What you are asked to do -
Once you find the line with "This screenshot has height=817, width=1338.", transcribe it and all the lines that follow to the end of the data, exactly as written; skip any pictures.

Segment Start: Supplied material

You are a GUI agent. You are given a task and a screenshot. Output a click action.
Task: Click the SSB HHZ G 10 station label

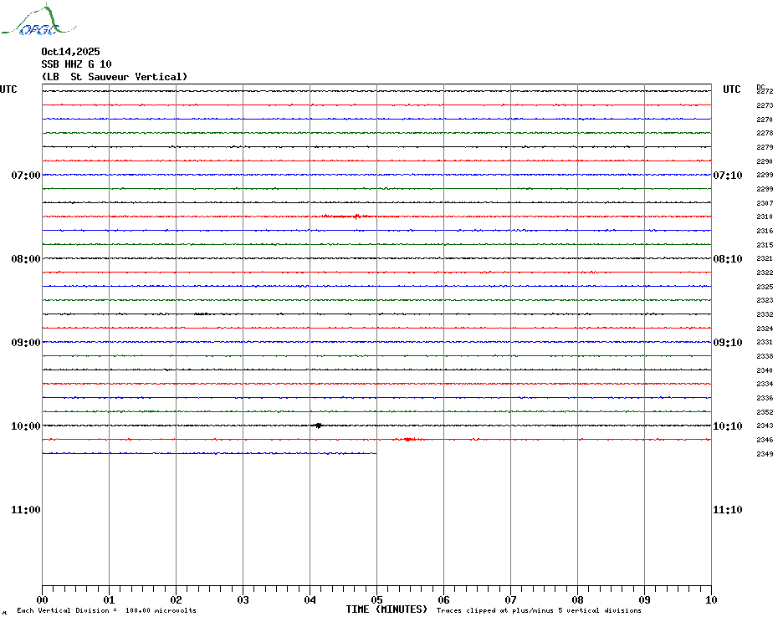coord(76,64)
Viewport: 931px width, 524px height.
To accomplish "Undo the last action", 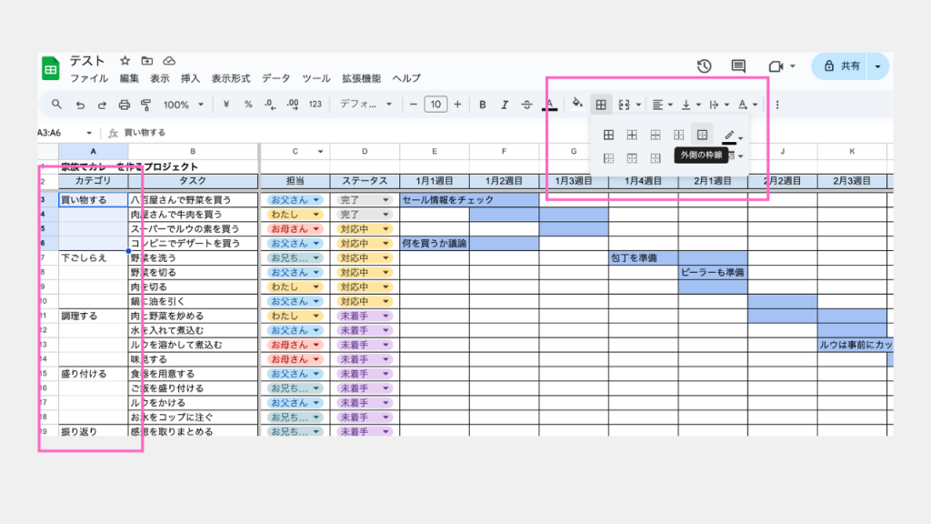I will 81,105.
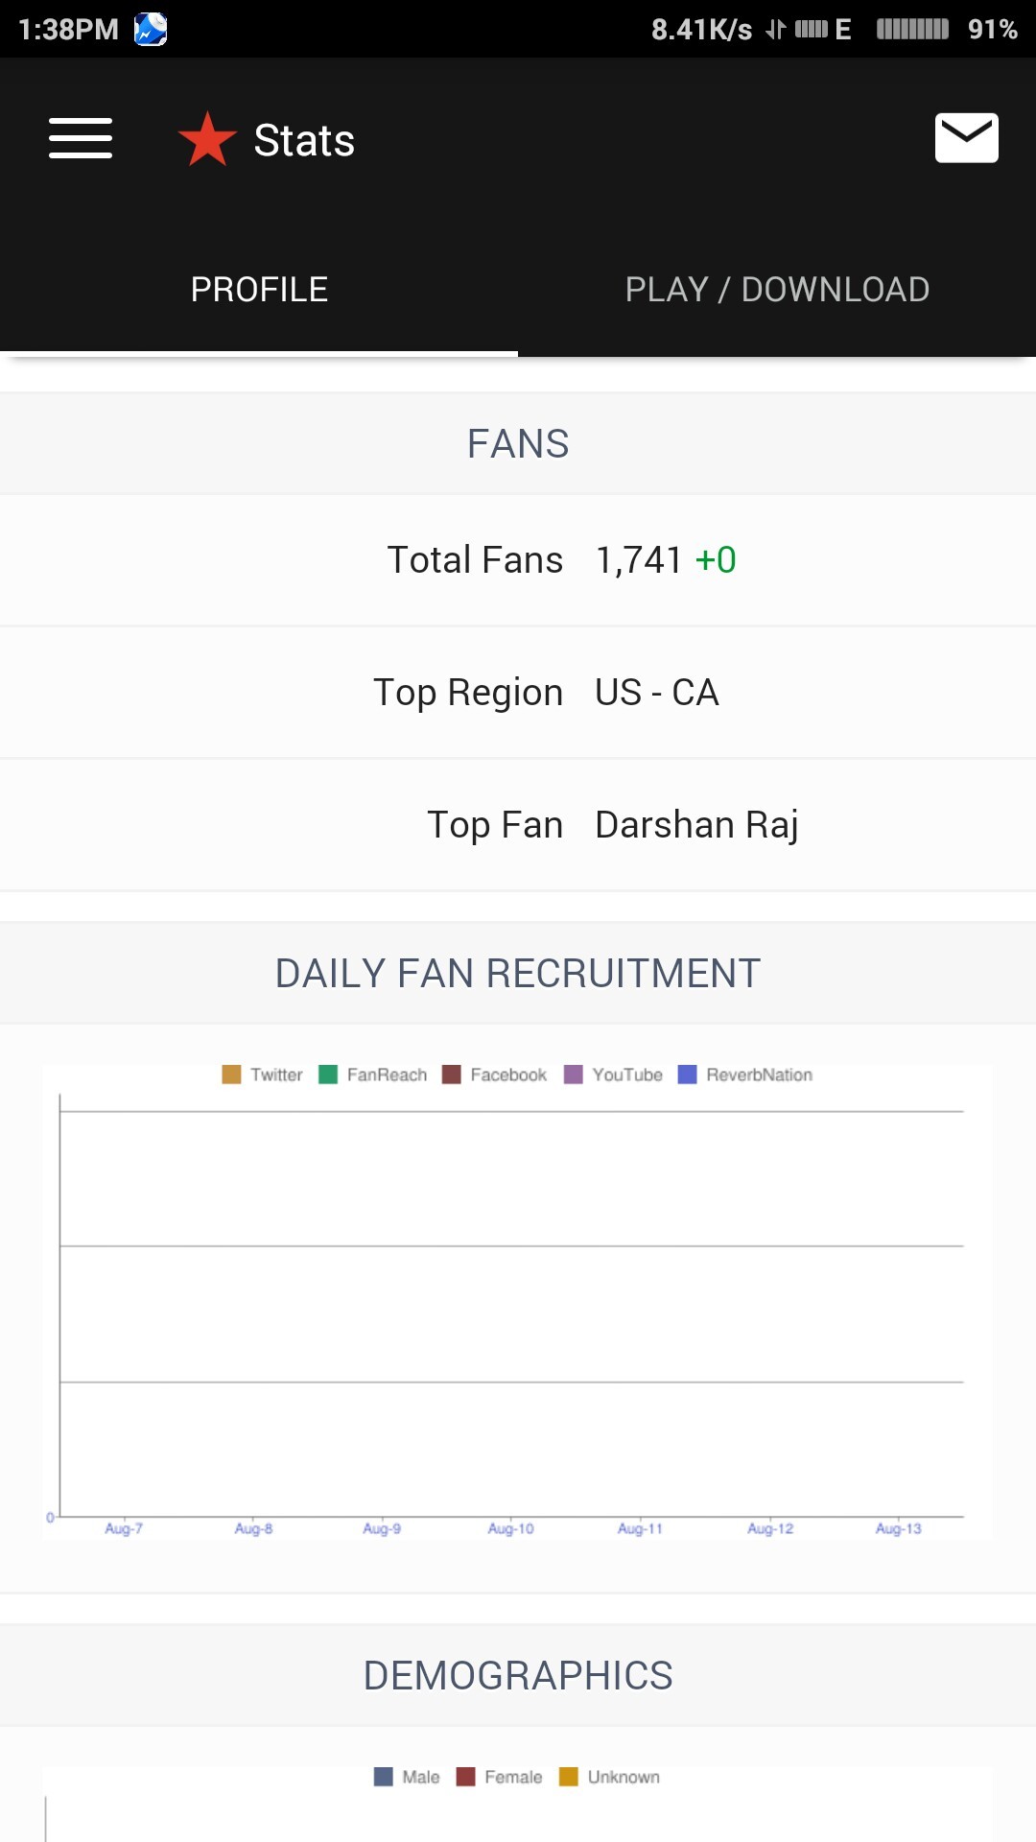Image resolution: width=1036 pixels, height=1842 pixels.
Task: Tap the Aug-10 label on chart axis
Action: [x=510, y=1528]

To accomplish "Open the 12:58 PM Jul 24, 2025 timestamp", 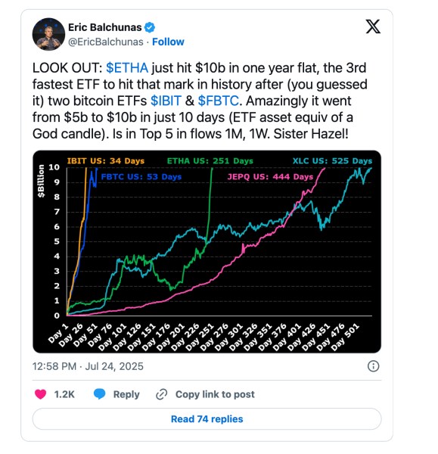I will (88, 366).
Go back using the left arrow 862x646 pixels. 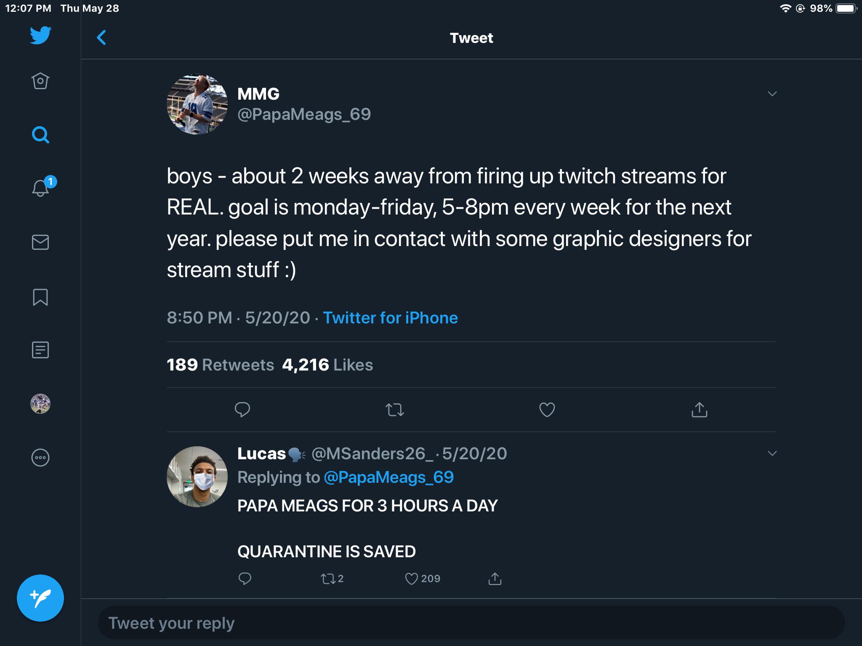101,38
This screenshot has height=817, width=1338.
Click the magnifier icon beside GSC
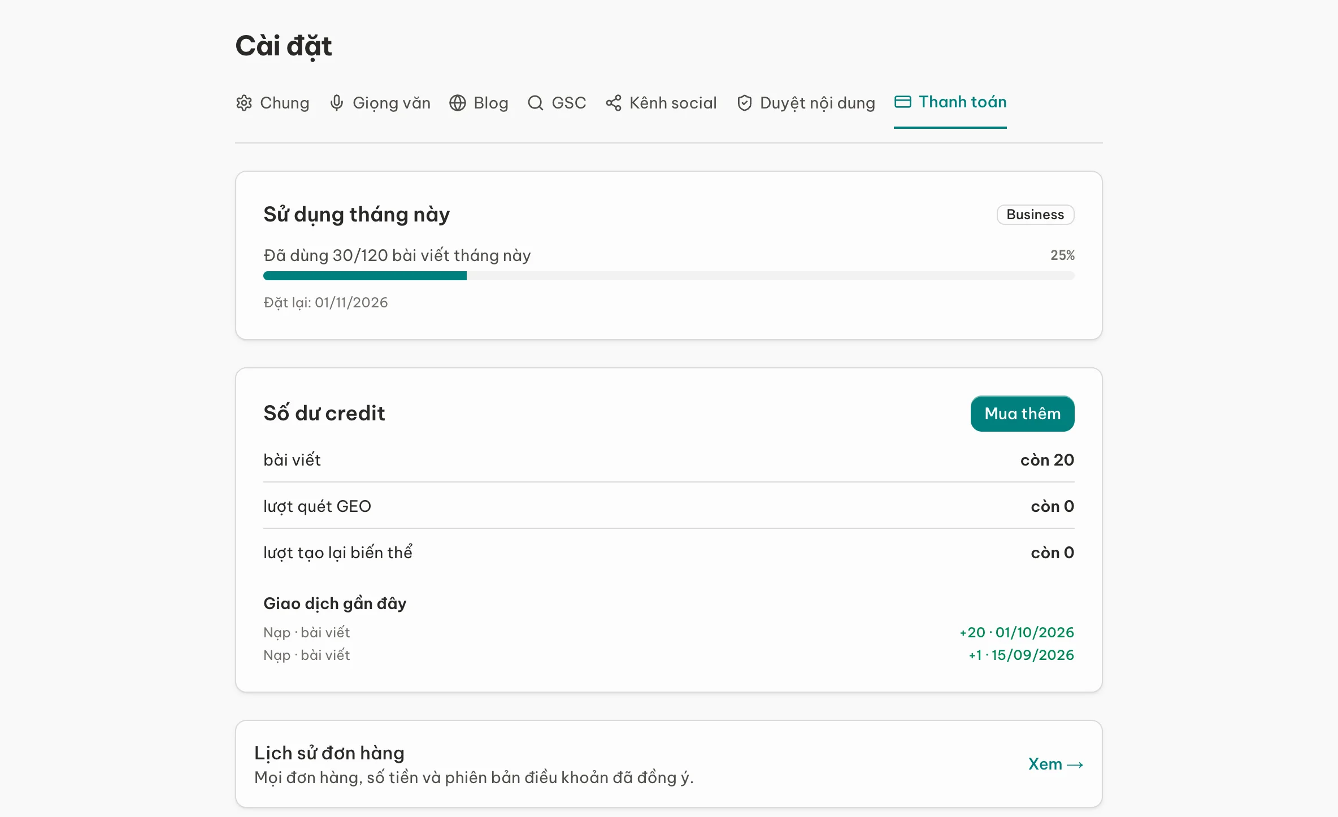pos(536,103)
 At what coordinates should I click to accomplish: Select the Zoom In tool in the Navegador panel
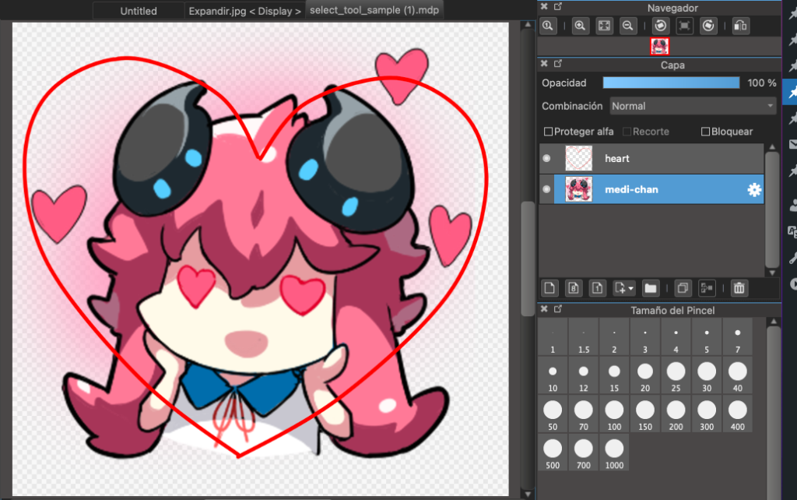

Segment End: Supplied material

Finished exercise -
This screenshot has height=817, width=1338.
Click the magnifier icon beside GSC
pos(536,103)
 At what coordinates should I click to accomplish: Select the Zoom In tool in the Navegador panel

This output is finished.